5

TL;DR:

I have a string with characters that are unencodable in UTF-8, and I need to remove these characters before writing the string to a file.

For instance, the following snippet creates a file that contains an invalid UTF-8 byte sequence. I would like this sequence to just not be present in the output file.

(let ((coding-system-for-write 'utf-8))
  (write-region "This is invalid: \x19008e" nil "~/outputfile"))

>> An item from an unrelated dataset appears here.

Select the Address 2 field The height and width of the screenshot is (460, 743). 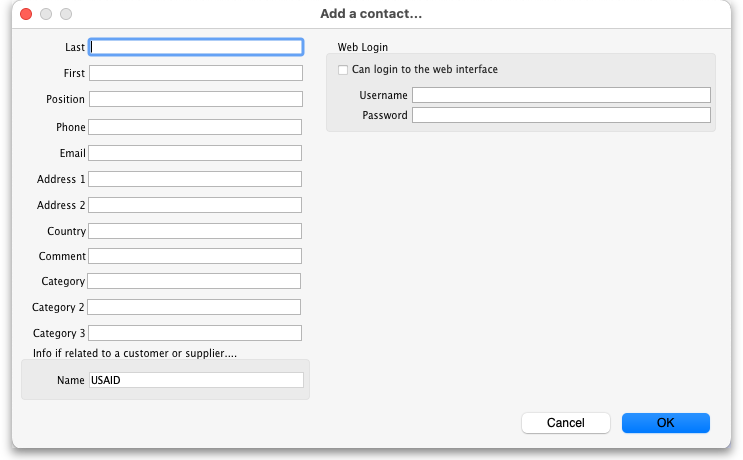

By checking this character with describe-char, I can see Emacs knows it is not encodable through UTF-8. So there must be a way to detect these characters and remove them.


The Background

I have an emacs-lisp script which converts docstrings to html files, which must be entirely in UTF-8. The following snippet shows essentially what I've been doing so far.

(with-temp-file output-file
  (insert symbol-name "\n" symbol-documentation)
  (set-buffer-file-coding-system 'no-conversion))

Where symbol-documentation is the string returned by describe-variable (the content of the Help buffer).

This seemed to work fine at first, but now I've realised this was causing some files to contain byte-sequences that are not valid UTF-8. Some perpetrators are tibetan-precomposition-rule-alist, language-info-alist, composition-function-table. By manually checking their documentation, I can see my Emacs indeed fails to comprehend part of the content.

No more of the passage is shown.